February, 2012. Castroville, Texas – The Un-Texan Texas Town

Posted on February 11, 2012


Home built by Prussian emigrant in 1847.

My ancestors came to America from Germany in 1847.

Actually, they came from Trier, near the Alsace-Lorraine area.  After the Napoleonic wars ended in 1815, Trier was handed over to the Prussian Empire and became part of Germany in 1871.

Anyhow, when I read that Castroville, Texas was a city founded by settlers from Alsace and that some of the more-or-less original architecture remains, I wanted to take a look, and I had question.

Why would an Alsatian-American settlement be named Castroville?  Trust me; “Castro” is not a German name.

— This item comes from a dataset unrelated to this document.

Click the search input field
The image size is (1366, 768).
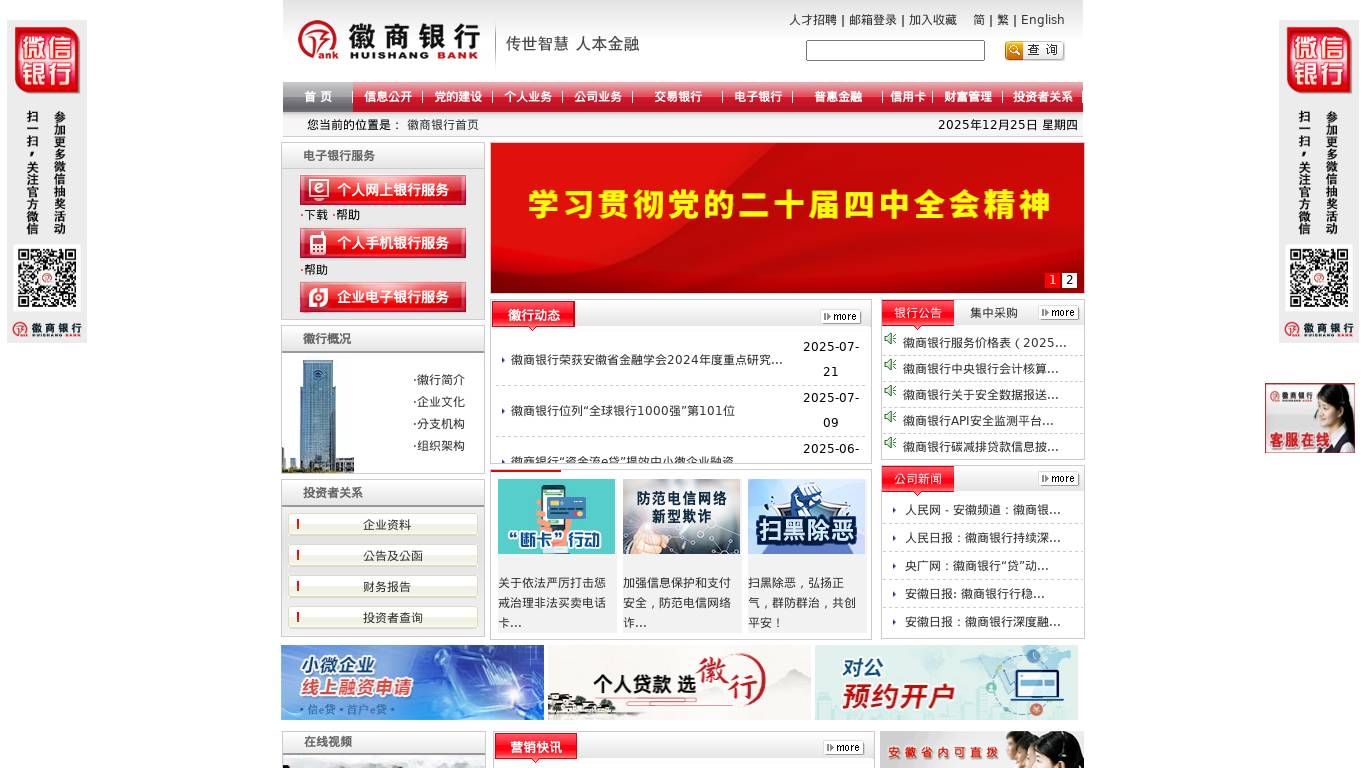click(895, 50)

Well, it was named for Henri Castro, who was not a German or an Alsatian – he was a French diplomat of Jewish-Portuguese descent.

After breaking away from Mexico during the Texas Revolution, the Republic of Texas was formed. Anxious to colonize the new republic to help ensure it would not be re-captured by Mexico, huge grants of land were offered to European entrepreneurs as a money-making scheme.

Henri Castro thus obtained – for a price, no doubt – 1,250,000 acres where four present-day Texas counties west of San Antonio are located.  He began recruiting likely emigrants from an office in Paris in 1842, talking up the limitless land available in the new Republic of Texas – land owned by Henri Castro.

As central Europe was in political turmoil at this time, it probably wasn’t a hard sell.

Waves of his colonists arrived in Texas between 1843 and 1844, with a group from Alsace settling down in present- day Medina County, forming the settlement of Castroville.

Why this settlement wasn’t eventually named something more in keeping with the settler’s homeland is anyone’s guess.

Castroville has been recognized as both a national and a Texas historic district.  Its architecture is distinctly European with rubblestone or stone and timber construction smoothed over with stucco. Buildings feature steeply-pitched side-gable roofs that were originally thatched.

A visitor in 1850 described the town as quite “un-Texan” suggesting “Europe rather than the frontier.”

That feeling still exists, 162 years later, thanks to many of the early settler’s buildings still in use today.